Figure 2: File>Save As
Concatenating Data Files
First, create the two data files that are to be merged. The data files to be merged would typically have the same number of rows and same or different number of columns. Because data is to be concatenated, the column names would typically be different. None of this is a requirement; two data files could have different number of rows and we shall discuss how to merge such a set of data files also. The objective is to merge the data in one data file with the other so that the 2nd data file is added at the right side of the 1st data file. As an example, create a data file (called wlslog1.sta) with column headers (variables) timestamp, category, and type and the following data (example log data).
4-8-2014-7:06:16,Notice,WebLogicServer 4-8-2014-7:06:17,Notice,WebLogicServer 4-8-2014-7:06:18,Notice,WebLogicServer 4-8-2014-7:06:20,Notice,WebLogicServer 4-8-2014-7:06:21,Notice,WebLogicServer 4-8-2014-7:06:22,Notice,WebLogicServer
The wlslog1.sta data file is shown in Statistica in Figure 3.
Figure 3: Data File wlslog1.sta
Create another data file (wlslog2.sta) with column headers servername, code, and msg, and add the following data (also example log data).
AdminServer,BEA-000365,STANDBY AdminServer,BEA-000365,RESUMING AdminServer,BEA-000365,ADMIN AdminServer,BEA-000331,STARTING AdminServer,BEA-000365,STARTED AdminServer,BEA-000360,RUNNING
The wlslog2.sta file is shown in Figure 4. To merge the two data files, wlslog1.sta and wlslog2.sta, click the Data tab and select Merge, as shown in Figure 4.
Figure 4: Data File wlslog2.sta
A Merge Options dialog gets displayed, as shown in Figure 5. The Variables tab is selected by default. Select Mode as Concatenate. Click the File 1 button to select the 1st file to merge.
Figure 5: Merge Options
Select the wlslog1.sta file in the Select Spreadsheet dialog (see Figure 6). Click OK. The wlslog1.sta file gets added to the File 1 field. Similarly, select the 2nd file wlslog2.sta.
Figure 6: Selecting a Spreadsheet to Merge
No other configuration is required. By default, an output spreadsheet gets generated and it may be configured with the Options tab, as shown in Figure 7. Keep the default settings for the output spreadsheet.
Figure 7: Options Tab
The two files to be merged get added to the File 1 and File 2 fields, as shown in Figure 8. The default setting for Unmatched Cases fills the data files with the missing values, which implies that empty data is stored for the section of a merged row (case) that does not match from one data file to another. Click OK.

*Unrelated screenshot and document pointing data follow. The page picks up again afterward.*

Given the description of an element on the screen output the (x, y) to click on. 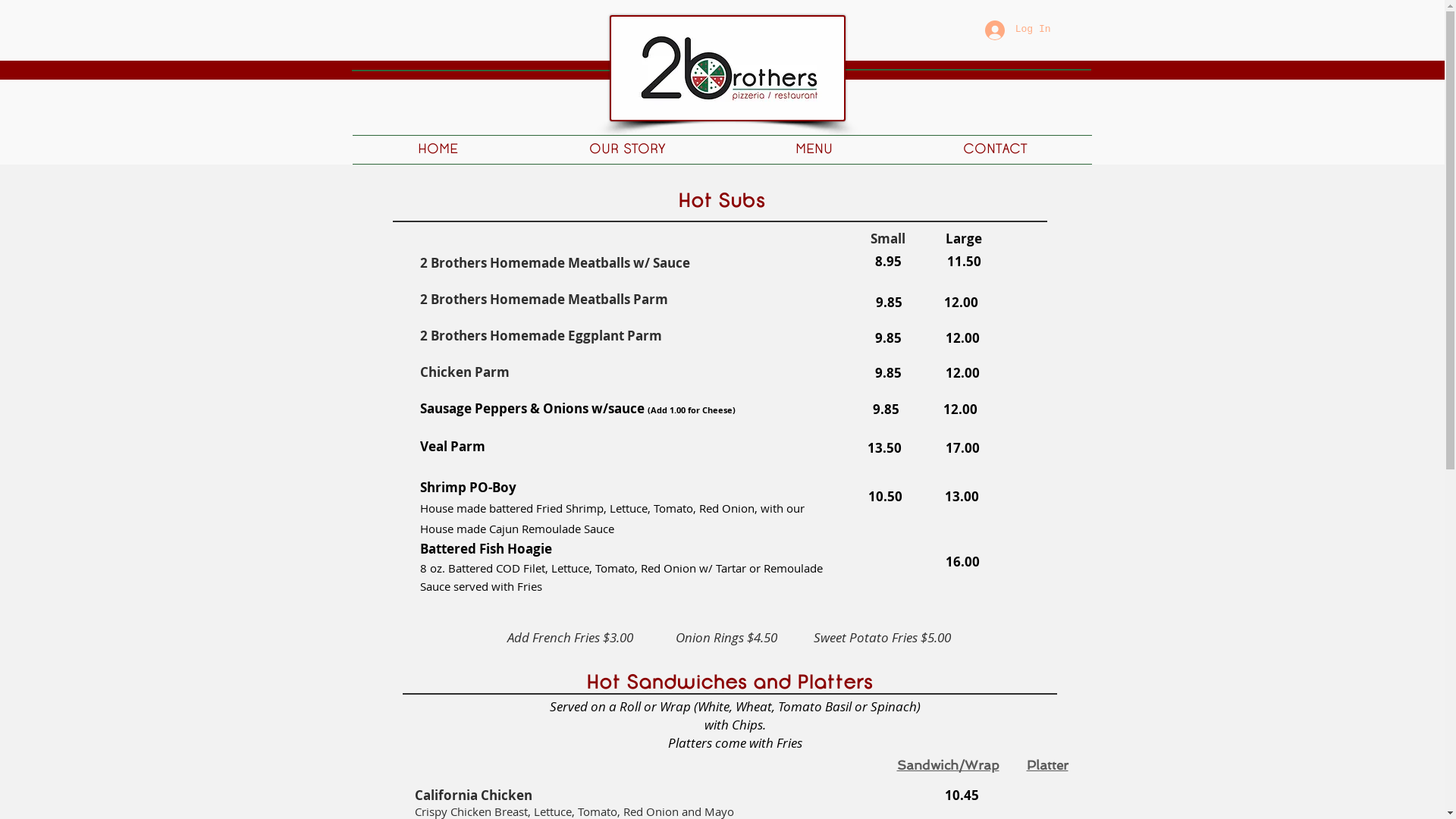
CONTACT Element type: text (994, 149)
OUR STORY Element type: text (626, 149)
HOME Element type: text (437, 149)
Log In Element type: text (1017, 29)
Given the description of an element on the screen output the (x, y) to click on. 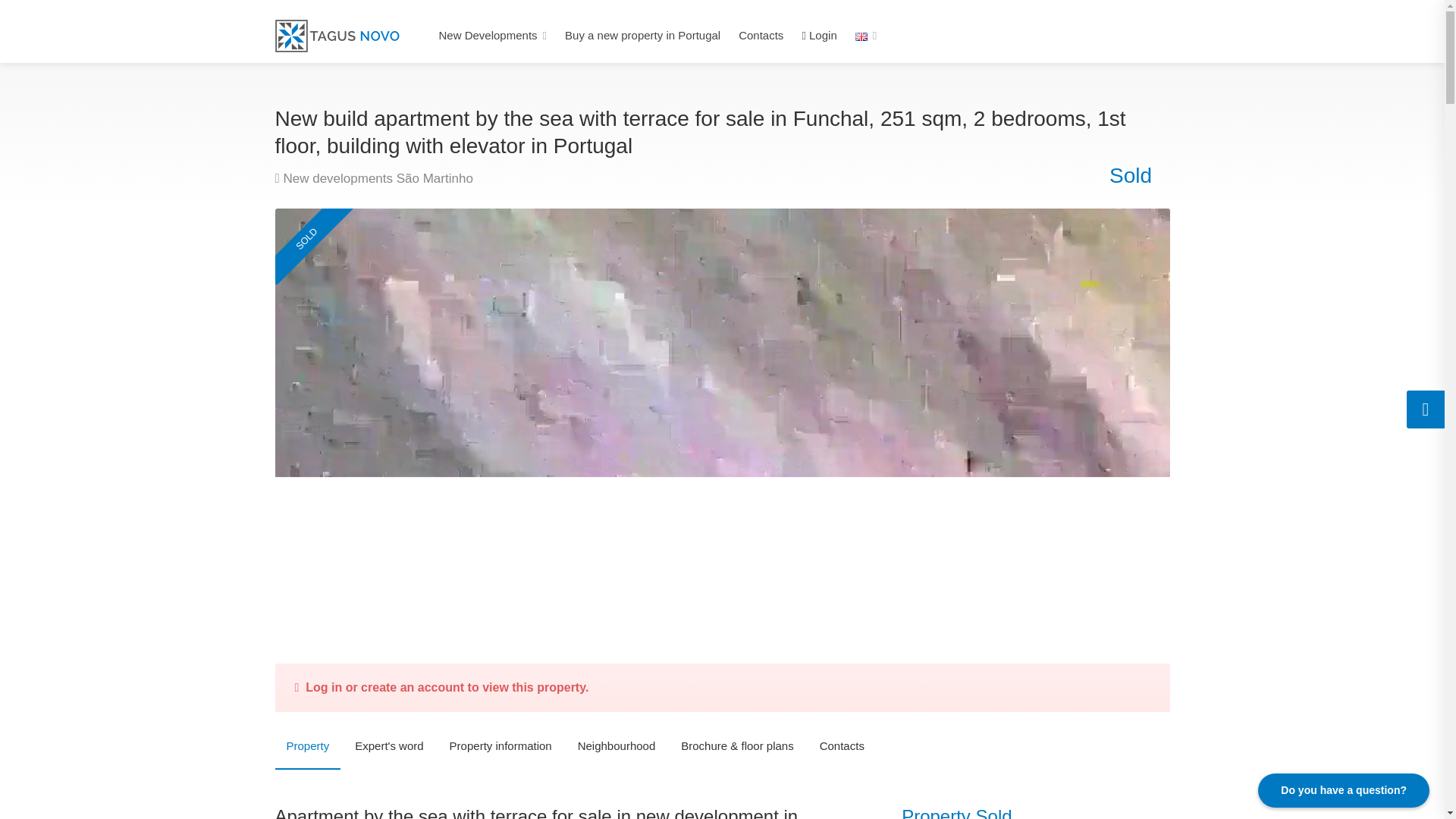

Figure 8: Data Files to Merge
The two data files get concatenated, as shown in Figure 9. The resulting spreadsheet has 6 columns and 6 rows.
Figure 9: Resulting Spreadsheet after a Merge
If one spreadsheet were to have more rows than the other, the two spreadsheets would get concatenated just the same. As an example, add an extra row in the 1st spreadsheet (wlslog1.sta) to make 7 rows, as shown in Figure 10.
Figure 10: Extra Row in wlslog1.sta
When concatenated with the 2nd spreadsheet (wlslog2.sta), the resultant spreadsheet has an extra row with missing data for the columns from the 2nd spreadsheet (see Figure 11).
Figure 11: Merged Spreadsheet
Conclusion
In this tutorial, we introduced merging data files (also called spreadsheets) in Statistica Platform for data science. We discussed one of the merge modes: Concatenating merge. In a subsequent tutorial, we shall discuss merging by matching casenames and by matching variables.